Portanto, ao contrário de outras demandas de movimentos sociais que continuam sendo defendidas exclusivamente pela militância de esquerda, as demandas LGBT atingiram um cenário em que também a direita disputa sua atenção e simpatia. A Parada do Orgulho tornou-se o espaço ideal para isso com seu formato celebratório leve e inclusivo e não apenas de protesto nervoso típico da esquerda. Para efeito de comparação, mesmo o movimento de combate ao racismo, que tem a simpatia de setores de direita, não desfruta de prioridade absoluta entre conservadores que associam suas reivindicações ao classismo proletário de esquerda, mais que a questões afirmativas raciais.
Entre os LGBT, a direita identifica não apenas uma elite liberal influente e formadora de opinião eleitoral, como também todo um mercado consumidor de produtos específicos que constituem os “melhores” valores ideológicos liberais. Em grande medida, o raio de influência do movimento LGBT não tem origem apenas na militância precária de suas entidades, mas, em grande medida, nos setores médios que ocupam espaço nas mídias, na cultura e no mercado. Se o movimento evita o discurso de que gays e lésbicas compram mais produtos supérfluos, como se isso fosse critério para ter direitos sociais, há todo um setor formador de opinião que fisga essa armadilha repetindo o quanto a cidade arrecada com os turistas da Parada.
Agora, em pé de relativa igualdade, ocupando cargos públicos similares, começa uma guerra de realizações e publicidade entre os governos do PSDB e do PT. Os petistas avaliam que as ações demotucanas na Prefeitura da capital e no Governo paulista focam-se na realização de eventos, mais que em políticas públicas duradouras. Aqueles, por sua vez, criticam os petistas (Haddad) por cederem às chantagens da bancada evangélica, evitando políticas públicas para LGBT. Neste momento, a esquerda (Haddad) tem uma oportunidade de mostrar do que os petistas são capazes, dando uma aula aos tucanos de como fazer políticas públicas afirmativas e transversais de amplo alcance em vez de ações pontuais e focalistas.
É este o cenário que se contorna para os próximos anos no âmbito do movimento LGBT. Uma disputa entre gestores públicos, em que LGBT podem sair conquistando muito, como raras vezes tiveram a oportunidade. O Governo Federal espera apenas que essa correlação de forças oriunda de São Paulo seja capaz de mostrar aos extremistas do Congresso o erro que significa operar legislativamente contra os direitos humanos. Quem sabe, assim, as políticas públicas nacionais, que não são poucas, avancem ainda mais em direção a plenitude de direitos.

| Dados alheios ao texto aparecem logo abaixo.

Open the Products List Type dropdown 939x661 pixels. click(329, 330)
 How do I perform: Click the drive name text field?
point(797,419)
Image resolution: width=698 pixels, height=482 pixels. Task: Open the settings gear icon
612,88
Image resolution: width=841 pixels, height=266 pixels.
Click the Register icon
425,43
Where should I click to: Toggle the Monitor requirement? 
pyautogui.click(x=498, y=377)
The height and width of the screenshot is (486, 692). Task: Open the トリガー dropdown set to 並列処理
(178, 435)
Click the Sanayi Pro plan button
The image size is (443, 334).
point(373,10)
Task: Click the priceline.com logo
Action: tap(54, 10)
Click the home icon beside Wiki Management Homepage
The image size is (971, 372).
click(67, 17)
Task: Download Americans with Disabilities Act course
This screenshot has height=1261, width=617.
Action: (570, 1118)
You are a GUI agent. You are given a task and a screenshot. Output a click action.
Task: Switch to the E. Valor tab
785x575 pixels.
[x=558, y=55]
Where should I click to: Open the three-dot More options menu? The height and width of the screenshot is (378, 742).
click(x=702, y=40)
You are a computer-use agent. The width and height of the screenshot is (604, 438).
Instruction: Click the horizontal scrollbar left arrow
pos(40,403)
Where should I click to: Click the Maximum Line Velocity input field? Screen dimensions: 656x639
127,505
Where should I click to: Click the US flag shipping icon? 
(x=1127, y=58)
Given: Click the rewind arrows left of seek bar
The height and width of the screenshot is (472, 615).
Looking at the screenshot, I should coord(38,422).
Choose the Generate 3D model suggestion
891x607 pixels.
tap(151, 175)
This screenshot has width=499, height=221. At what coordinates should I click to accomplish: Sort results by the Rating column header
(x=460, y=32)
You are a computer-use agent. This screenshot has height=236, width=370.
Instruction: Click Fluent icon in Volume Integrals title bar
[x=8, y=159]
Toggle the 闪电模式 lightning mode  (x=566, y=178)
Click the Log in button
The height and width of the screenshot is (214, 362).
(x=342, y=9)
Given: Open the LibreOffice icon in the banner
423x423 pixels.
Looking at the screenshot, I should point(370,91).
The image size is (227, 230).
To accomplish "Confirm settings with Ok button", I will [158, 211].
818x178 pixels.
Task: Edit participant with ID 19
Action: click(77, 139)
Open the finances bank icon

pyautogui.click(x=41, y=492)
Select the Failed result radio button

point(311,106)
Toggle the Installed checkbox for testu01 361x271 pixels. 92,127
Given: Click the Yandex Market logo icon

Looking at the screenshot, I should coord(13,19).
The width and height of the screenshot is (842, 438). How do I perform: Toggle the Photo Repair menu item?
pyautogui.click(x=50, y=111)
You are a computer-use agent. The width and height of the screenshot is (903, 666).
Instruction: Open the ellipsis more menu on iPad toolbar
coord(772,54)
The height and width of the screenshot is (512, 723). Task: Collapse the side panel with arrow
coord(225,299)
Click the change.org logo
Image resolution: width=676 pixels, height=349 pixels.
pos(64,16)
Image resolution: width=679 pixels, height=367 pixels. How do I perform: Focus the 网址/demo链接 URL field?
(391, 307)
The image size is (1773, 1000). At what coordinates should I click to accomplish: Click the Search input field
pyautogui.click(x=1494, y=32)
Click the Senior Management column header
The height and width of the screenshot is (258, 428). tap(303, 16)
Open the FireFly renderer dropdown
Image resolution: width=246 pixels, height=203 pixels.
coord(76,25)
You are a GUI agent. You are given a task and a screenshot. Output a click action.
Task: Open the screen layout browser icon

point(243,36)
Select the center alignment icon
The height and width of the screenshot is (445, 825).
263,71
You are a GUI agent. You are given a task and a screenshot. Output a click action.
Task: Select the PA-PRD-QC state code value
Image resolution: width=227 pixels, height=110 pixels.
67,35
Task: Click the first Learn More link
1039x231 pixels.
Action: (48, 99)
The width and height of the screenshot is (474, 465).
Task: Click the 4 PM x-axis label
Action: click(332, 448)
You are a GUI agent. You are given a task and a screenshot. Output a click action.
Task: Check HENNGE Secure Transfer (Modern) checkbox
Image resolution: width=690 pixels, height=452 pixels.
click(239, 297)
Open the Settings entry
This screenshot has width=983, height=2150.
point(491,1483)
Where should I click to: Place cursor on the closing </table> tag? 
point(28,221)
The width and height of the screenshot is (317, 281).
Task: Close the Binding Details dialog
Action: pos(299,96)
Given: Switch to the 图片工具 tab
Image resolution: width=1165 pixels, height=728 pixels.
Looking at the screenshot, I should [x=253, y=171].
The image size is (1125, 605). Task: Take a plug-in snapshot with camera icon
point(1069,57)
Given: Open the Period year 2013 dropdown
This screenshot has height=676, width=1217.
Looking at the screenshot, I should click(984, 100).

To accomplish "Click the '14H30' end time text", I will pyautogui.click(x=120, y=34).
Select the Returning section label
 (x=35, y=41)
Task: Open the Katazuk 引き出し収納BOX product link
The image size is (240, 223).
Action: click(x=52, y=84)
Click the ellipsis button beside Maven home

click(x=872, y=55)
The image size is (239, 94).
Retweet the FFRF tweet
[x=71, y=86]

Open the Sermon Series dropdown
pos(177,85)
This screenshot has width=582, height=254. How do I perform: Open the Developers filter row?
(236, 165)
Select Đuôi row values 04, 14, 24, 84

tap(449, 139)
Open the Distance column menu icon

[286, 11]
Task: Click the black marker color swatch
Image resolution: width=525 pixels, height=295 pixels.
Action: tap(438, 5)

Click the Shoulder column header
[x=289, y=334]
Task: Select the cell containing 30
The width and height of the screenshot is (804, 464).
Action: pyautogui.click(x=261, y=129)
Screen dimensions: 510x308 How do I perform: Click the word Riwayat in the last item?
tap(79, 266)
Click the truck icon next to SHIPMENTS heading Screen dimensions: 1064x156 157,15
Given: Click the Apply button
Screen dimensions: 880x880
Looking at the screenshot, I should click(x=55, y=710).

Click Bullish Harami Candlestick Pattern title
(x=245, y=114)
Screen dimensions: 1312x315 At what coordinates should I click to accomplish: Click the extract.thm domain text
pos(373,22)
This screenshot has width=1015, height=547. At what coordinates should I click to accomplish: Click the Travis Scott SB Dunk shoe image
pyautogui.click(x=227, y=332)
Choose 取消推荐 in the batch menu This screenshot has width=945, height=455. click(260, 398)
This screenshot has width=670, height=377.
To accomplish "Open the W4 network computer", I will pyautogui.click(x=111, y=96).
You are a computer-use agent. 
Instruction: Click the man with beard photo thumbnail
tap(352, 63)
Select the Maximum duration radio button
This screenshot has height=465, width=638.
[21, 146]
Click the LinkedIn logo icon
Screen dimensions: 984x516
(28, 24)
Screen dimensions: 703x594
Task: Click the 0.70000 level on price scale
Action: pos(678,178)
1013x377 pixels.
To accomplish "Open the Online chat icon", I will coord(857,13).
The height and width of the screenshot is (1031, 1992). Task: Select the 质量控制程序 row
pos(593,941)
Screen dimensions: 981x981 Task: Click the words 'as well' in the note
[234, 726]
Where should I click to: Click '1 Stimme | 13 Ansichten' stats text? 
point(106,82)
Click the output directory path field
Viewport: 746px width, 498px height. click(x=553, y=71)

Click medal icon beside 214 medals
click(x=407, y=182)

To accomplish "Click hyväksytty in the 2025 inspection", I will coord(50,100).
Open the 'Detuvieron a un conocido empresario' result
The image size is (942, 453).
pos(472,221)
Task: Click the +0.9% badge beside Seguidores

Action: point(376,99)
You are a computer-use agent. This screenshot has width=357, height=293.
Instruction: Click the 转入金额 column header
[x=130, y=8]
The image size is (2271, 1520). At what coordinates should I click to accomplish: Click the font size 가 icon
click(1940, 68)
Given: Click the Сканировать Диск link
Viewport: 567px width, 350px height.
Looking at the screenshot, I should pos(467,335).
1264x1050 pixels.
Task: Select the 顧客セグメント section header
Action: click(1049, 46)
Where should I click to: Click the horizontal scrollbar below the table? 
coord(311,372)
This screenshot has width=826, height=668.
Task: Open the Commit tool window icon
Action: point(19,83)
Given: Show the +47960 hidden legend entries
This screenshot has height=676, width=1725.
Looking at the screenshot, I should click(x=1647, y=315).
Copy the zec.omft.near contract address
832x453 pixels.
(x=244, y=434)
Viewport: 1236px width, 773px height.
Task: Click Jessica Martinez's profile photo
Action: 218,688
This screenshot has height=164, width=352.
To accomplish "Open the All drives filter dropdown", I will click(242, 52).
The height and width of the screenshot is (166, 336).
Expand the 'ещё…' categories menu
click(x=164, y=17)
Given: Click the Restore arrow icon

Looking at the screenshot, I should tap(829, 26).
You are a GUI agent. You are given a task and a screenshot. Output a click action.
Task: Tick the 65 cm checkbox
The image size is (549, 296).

O desafio envolve muito pragmatismo na relação entre os entes federativos, evitando confrontos desnecessários, e alguma ideologia de esquerda na formulação de políticas perenes, definitivas e irrefutáveis. Daquelas que ampliem o alcance até mesmo entre os religiosos, forçando os fundamentalistas a buscar outra estratégia e outro alvo de afirmação retórica. Resta observar qual o alcance possível de uma aliança com tamanha amplitude, para além de adversidades ideológicas e políticas.